On the year as a whole, Kelemete has been a godsend for a Saints’ line which has dealt with injuries across the board. He played 61 percent of snaps, filling in at every position except center. That sort of versatility without ever becoming a liability is not a quality you see in many backup offensive linemen. Kelemete should see some rewards this offseason.

Patrick Robinson, cornerback, Philadelphia Eagles

The one-year, $775,000 deal Robinson signed with Philadelphia was something of a last chance. He was one of the worst cornerbacks in football last season and, at age 30, being cut from training camp and out of the league was a real possibility. Not only did Robinson survive training camp, he became one of the best cornerbacks in football during both the regular season and playoffs.

He had an absurd 61 percent success rate on 70 targets during the regular season, per Football Outsiders. And against some superstar receivers — Julio Jones, Adam Thielen, Stefon Diggs — Robinson has done more than hold his own in the playoffs. Though his age makes big money a tough ask, Robinson’s salary next season will probably be more than he’s ever earned annually.

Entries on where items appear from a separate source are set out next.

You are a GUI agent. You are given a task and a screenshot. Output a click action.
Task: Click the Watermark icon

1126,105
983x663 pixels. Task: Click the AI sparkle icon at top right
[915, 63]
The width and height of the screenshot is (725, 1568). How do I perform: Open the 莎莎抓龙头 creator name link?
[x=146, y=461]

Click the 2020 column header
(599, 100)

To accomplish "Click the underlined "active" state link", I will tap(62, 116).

Nick Foles, quarterback, Philadelphia Eagles

Foles still has a year left on his deal before a potential out, but his NFC Championship Game performance completely shifted his value. Foles wasn’t just on the winning side — he was the catalyst, something literally nobody thought he could be. He went for 352 passing yards and three touchdowns — 12.48 adjusted yards per attempt(!!) — against one of the best defenses in football. Nick Foles did that!

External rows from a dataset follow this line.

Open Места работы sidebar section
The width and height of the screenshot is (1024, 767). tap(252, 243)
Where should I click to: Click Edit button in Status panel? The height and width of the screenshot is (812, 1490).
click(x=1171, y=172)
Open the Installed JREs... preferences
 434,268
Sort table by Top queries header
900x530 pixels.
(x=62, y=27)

In the two regular season games he started after Carson Wentz went down, both against bad defenses, Foles averaged 2.69 adjusted yards per attempt. He hasn’t played as well as he did on Sunday since 2013. Making Foles a starter based on one game is a terrible idea, but if you don’t think someone’s going to talk themselves into it, you don’t know the NFL. Foles would be an improvement for a handful of teams. Whether or not the Eagles decide to extend him probably depends on what happens in the Super Bowl, but Foles has set himself up for 2019 nicely.

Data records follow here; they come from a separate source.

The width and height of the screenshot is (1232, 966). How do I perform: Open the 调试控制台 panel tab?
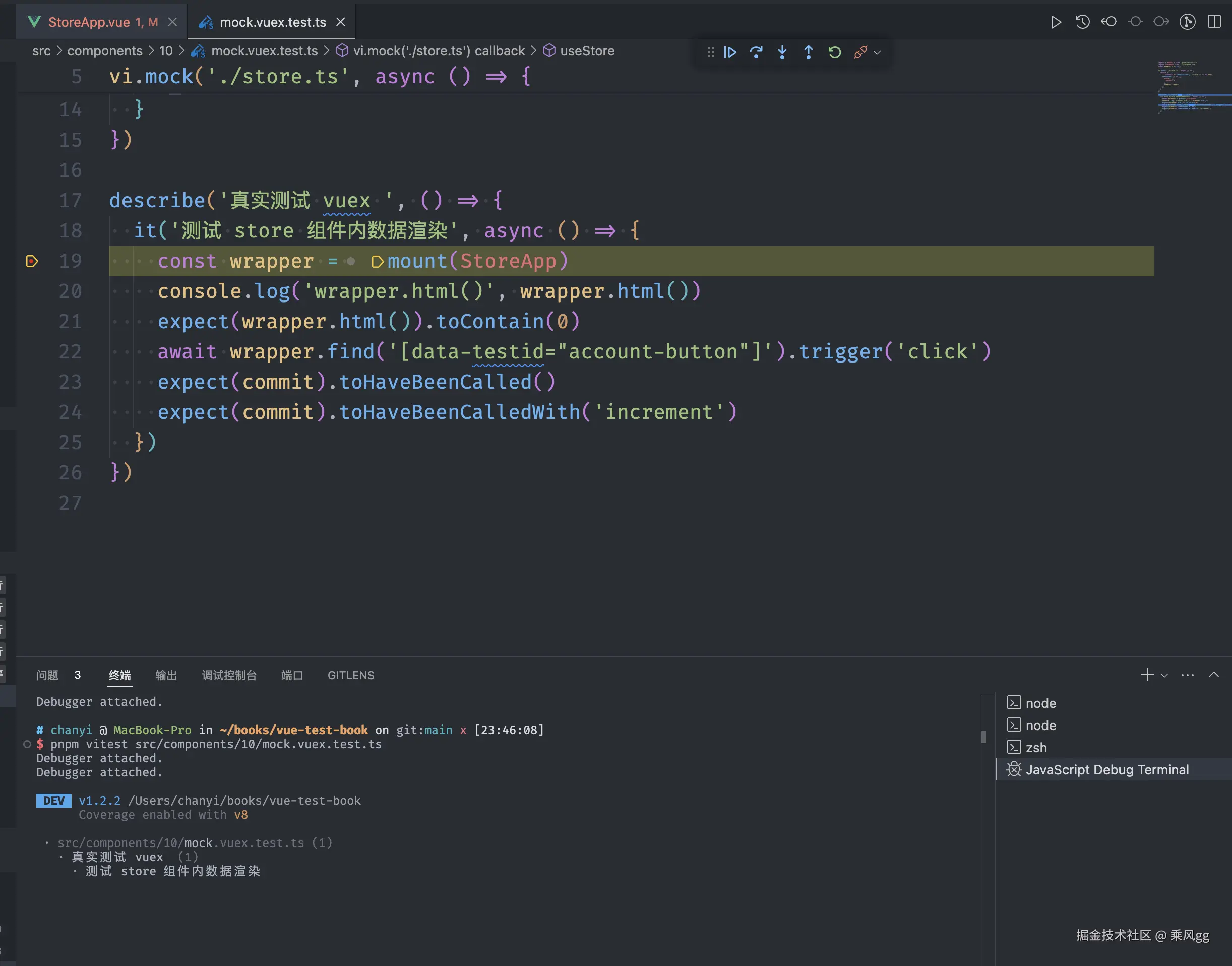coord(229,675)
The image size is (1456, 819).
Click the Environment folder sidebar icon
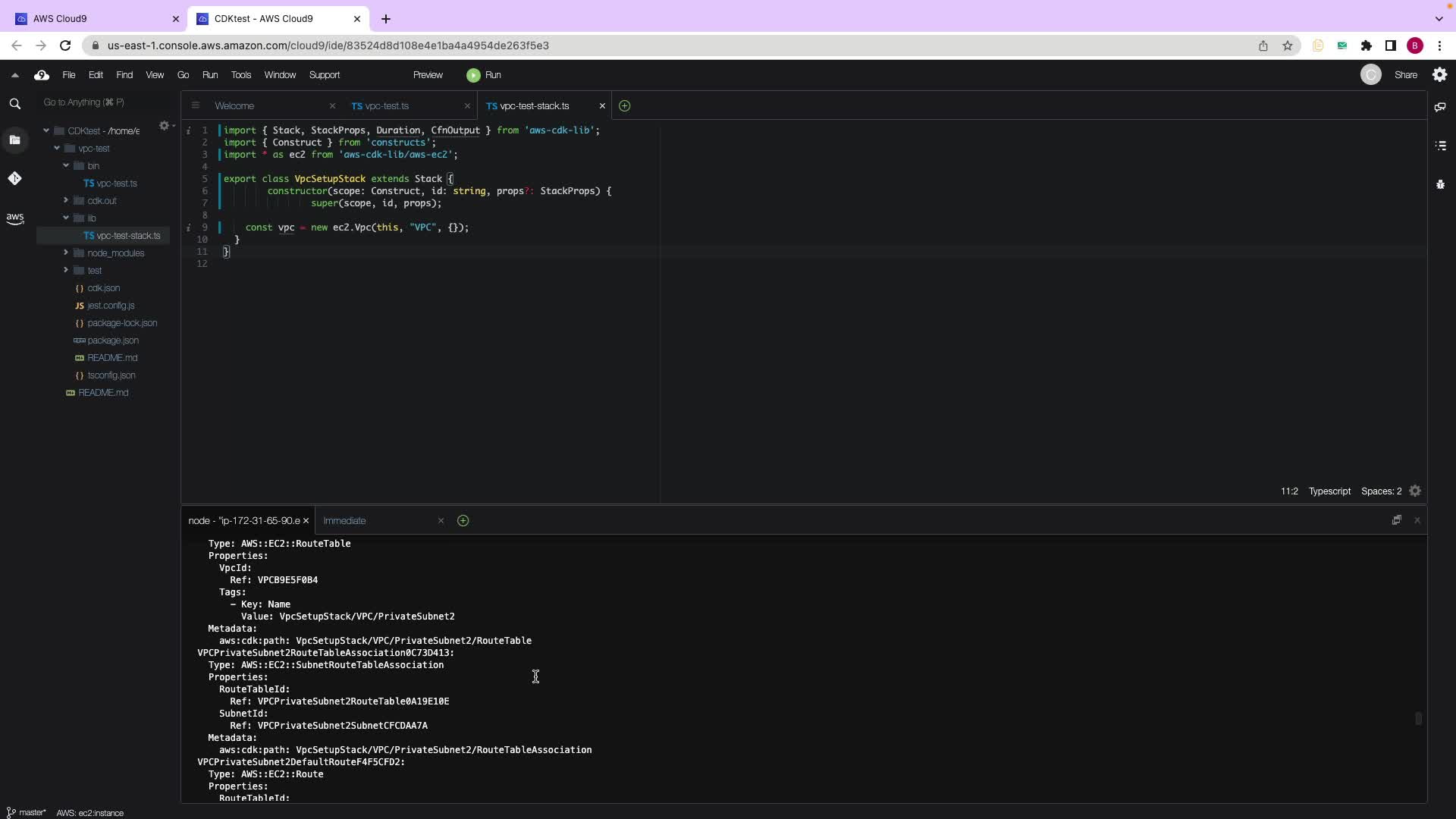[x=14, y=140]
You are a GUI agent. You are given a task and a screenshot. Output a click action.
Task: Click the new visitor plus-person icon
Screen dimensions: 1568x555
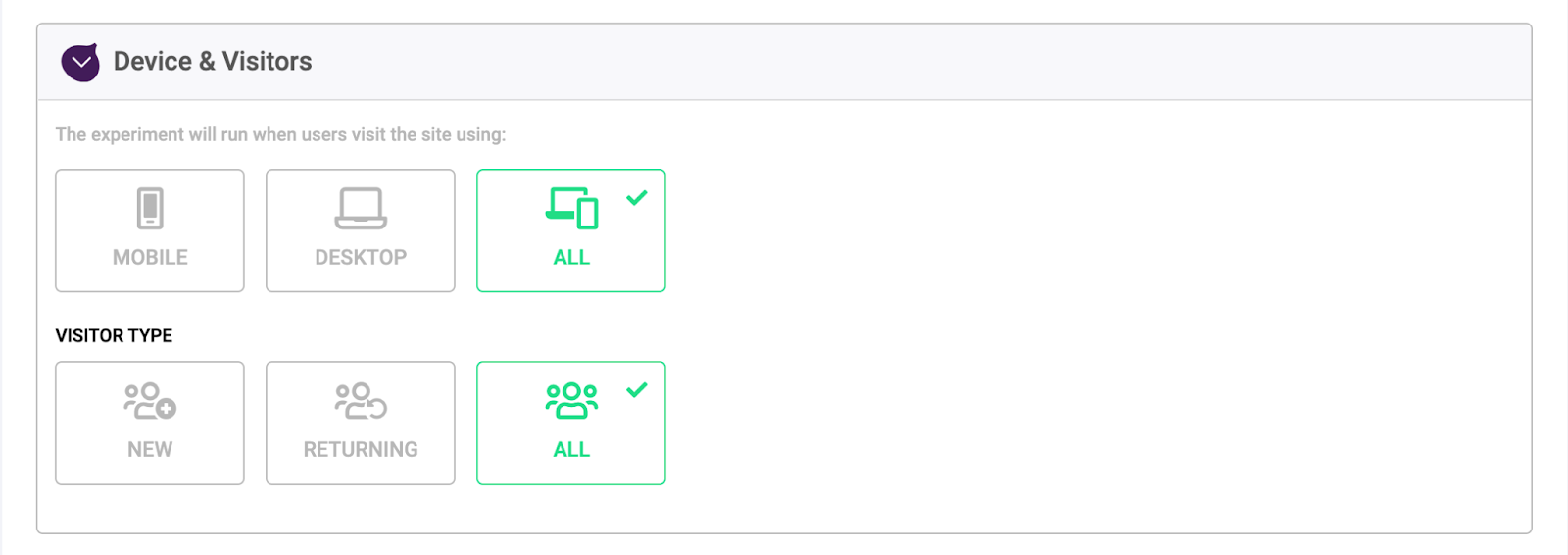(x=150, y=401)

Taylor Lewan, left tackle, Tennessee Titans

A Pro Bowler the last two seasons, Lewan’s postseason performance is only a small part of what will earn him a sizable payday when the time comes. However, Lewan availed himself in the postseason, making just one big mistake in pass protection over two games when he failed to pick up a stunt leading to a Ricky Jean-Francois sack. (There were a seven other New England sacks that game, most of them when the pocket collapsed after a blitz).

It would be wrong to say Lewan played incredibly well in the postseason, but he certainly played well. Coupled with two straight years in which Lewan has excelled during the regular season, it would be surprising if he didn’t get a huge extension within the next year.

Aaron Donald, defensive tackle, Los Angeles Rams

Donald’s situation is similar to Lewan’s. He’s arguably the best defensive player in the league and made the All-Pro team for the third straight time this season. Donald was getting an ungodly amount of money regardless of what happened in the postseason. However, Donald’s postseason debut was a clinic. He was a constant presence in the Falcons’ backfield, notching half a sack, a tackle for loss, four tackles and an assist.

It’s not an exaggeration to say Donald was the best player on the field in that game. The rest of the Rams’ defense didn’t exactly play up to standard, but nobody can say Donald wasn’t good enough for the moment. With a contract year on the horizon, Donald deserves every penny he’s going to get.